- _Prompt_: Retype the records from the first line up to and including the line that contains "368, 543, 373)".
--- START OF Dataset entries ---
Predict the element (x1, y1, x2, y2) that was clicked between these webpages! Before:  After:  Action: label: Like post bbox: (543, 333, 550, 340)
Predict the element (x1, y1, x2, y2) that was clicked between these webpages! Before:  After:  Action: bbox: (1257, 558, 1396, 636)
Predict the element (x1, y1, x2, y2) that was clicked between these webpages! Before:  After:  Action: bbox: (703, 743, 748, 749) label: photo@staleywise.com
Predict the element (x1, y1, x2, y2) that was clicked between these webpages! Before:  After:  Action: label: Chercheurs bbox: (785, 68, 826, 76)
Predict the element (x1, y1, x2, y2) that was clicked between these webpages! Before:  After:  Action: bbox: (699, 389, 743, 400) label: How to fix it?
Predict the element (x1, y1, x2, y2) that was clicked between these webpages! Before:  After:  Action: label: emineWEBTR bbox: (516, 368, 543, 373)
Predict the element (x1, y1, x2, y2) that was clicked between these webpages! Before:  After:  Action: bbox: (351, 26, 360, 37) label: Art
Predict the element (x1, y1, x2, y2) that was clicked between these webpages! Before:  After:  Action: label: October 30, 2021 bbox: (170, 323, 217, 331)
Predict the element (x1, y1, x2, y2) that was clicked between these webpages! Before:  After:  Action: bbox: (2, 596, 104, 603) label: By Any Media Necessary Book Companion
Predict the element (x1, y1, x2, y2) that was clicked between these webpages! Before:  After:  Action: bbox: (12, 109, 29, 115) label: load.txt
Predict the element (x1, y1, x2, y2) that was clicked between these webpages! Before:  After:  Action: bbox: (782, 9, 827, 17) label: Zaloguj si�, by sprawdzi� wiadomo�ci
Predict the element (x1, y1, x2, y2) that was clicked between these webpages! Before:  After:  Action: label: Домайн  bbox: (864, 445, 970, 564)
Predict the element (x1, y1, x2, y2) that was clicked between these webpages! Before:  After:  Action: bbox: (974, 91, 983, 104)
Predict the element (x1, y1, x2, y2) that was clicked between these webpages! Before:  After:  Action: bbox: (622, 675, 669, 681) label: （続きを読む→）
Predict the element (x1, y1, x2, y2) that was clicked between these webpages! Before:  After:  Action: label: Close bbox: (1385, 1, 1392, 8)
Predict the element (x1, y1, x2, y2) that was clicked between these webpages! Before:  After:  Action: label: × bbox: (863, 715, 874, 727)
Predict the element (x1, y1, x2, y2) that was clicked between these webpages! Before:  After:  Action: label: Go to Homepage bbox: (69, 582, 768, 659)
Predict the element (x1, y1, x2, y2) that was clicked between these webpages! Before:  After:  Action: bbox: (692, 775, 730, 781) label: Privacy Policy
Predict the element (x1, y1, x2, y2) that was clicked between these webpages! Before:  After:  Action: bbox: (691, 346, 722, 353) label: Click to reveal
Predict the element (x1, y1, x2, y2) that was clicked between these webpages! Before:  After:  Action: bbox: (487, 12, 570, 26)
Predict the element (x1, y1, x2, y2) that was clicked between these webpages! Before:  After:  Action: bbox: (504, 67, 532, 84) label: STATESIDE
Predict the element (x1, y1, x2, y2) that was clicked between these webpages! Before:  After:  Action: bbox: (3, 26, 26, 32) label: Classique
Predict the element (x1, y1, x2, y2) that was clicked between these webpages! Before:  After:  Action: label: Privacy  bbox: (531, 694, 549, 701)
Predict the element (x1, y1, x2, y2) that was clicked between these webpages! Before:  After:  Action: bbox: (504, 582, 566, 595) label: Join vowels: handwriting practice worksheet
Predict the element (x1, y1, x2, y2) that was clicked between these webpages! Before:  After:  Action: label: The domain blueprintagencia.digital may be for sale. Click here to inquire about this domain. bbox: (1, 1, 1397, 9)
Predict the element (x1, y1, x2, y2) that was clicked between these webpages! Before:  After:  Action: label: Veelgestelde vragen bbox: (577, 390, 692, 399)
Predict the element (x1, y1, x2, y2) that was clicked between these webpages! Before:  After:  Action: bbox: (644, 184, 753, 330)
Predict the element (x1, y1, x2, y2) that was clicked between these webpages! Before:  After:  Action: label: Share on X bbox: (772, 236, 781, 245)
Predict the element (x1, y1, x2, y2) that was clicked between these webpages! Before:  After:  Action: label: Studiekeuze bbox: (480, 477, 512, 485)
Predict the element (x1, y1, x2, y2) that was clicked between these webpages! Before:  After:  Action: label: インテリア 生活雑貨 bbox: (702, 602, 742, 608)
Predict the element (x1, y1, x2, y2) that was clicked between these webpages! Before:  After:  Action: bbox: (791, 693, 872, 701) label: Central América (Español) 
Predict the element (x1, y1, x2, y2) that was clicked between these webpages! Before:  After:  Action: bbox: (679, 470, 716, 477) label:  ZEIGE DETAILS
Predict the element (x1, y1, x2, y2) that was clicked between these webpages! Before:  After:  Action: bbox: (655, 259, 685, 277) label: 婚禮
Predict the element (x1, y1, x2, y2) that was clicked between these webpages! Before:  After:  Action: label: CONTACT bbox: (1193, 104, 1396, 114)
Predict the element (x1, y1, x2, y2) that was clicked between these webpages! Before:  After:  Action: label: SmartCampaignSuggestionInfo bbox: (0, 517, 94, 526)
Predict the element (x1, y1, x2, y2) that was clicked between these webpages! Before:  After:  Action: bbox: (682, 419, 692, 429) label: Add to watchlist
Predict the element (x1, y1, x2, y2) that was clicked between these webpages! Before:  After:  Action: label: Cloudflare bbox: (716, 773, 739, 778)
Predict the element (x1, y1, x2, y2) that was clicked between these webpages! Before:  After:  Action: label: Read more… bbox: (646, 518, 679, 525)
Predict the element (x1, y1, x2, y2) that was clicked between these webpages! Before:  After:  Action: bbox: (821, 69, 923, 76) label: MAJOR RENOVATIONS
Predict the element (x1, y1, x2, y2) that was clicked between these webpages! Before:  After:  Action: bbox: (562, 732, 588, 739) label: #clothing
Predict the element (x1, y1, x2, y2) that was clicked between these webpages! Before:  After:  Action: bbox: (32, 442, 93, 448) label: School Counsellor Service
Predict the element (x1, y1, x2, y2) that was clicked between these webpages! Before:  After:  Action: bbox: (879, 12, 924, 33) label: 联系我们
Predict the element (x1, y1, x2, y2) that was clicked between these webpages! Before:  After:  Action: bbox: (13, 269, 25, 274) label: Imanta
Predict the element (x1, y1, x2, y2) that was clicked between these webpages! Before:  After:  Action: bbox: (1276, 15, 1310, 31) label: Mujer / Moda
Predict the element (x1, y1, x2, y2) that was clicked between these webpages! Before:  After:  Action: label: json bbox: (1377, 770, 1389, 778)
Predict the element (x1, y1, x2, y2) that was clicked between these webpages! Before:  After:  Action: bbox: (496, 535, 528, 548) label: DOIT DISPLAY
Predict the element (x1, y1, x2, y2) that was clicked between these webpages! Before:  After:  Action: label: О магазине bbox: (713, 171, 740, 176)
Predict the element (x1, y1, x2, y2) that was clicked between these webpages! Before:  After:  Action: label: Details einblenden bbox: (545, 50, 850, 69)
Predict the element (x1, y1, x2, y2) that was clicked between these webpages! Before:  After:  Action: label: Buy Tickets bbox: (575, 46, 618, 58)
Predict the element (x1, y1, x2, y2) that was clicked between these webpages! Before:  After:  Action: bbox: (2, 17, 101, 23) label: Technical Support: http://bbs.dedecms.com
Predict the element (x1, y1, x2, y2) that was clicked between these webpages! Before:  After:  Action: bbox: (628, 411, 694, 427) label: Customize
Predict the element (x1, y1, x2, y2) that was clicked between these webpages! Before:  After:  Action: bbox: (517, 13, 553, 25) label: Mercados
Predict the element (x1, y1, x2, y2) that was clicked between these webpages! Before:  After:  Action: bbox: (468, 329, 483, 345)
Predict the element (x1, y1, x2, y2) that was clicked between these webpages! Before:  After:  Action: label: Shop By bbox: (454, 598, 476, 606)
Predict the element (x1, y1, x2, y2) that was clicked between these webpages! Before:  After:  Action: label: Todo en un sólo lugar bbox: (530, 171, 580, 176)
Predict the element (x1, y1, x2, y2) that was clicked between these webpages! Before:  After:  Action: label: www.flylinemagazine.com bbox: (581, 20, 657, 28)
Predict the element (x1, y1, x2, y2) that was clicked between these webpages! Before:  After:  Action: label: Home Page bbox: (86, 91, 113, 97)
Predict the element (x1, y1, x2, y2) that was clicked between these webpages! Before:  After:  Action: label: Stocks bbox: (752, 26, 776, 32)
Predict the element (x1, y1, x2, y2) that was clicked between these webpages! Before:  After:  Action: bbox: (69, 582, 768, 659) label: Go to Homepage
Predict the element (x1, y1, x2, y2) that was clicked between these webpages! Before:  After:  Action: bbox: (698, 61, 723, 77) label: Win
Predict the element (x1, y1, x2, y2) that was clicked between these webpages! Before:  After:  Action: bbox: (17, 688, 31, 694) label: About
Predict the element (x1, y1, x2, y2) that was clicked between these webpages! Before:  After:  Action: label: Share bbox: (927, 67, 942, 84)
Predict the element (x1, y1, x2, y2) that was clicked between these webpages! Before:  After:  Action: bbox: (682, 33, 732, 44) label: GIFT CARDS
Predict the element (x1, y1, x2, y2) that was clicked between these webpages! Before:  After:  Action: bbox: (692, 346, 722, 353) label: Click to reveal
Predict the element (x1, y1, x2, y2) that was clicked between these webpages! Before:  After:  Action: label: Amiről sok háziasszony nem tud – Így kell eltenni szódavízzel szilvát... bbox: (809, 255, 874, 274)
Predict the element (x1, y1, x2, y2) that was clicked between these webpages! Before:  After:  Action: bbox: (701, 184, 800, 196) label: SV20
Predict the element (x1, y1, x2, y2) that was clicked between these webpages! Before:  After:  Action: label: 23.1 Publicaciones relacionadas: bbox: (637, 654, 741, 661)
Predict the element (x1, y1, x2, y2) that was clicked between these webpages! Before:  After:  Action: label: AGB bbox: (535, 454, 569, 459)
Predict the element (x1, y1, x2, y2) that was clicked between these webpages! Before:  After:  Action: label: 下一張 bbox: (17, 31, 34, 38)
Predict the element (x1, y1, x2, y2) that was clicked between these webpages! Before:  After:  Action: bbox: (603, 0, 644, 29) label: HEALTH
--- END OF Dataset entries ---
- _Correct output_:
Predict the element (x1, y1, x2, y2) that was clicked between these webpages! Before:  After:  Action: label: Like post bbox: (543, 333, 550, 340)
Predict the element (x1, y1, x2, y2) that was clicked between these webpages! Before:  After:  Action: bbox: (1257, 558, 1396, 636)
Predict the element (x1, y1, x2, y2) that was clicked between these webpages! Before:  After:  Action: bbox: (703, 743, 748, 749) label: photo@staleywise.com
Predict the element (x1, y1, x2, y2) that was clicked between these webpages! Before:  After:  Action: label: Chercheurs bbox: (785, 68, 826, 76)
Predict the element (x1, y1, x2, y2) that was clicked between these webpages! Before:  After:  Action: bbox: (699, 389, 743, 400) label: How to fix it?
Predict the element (x1, y1, x2, y2) that was clicked between these webpages! Before:  After:  Action: label: emineWEBTR bbox: (516, 368, 543, 373)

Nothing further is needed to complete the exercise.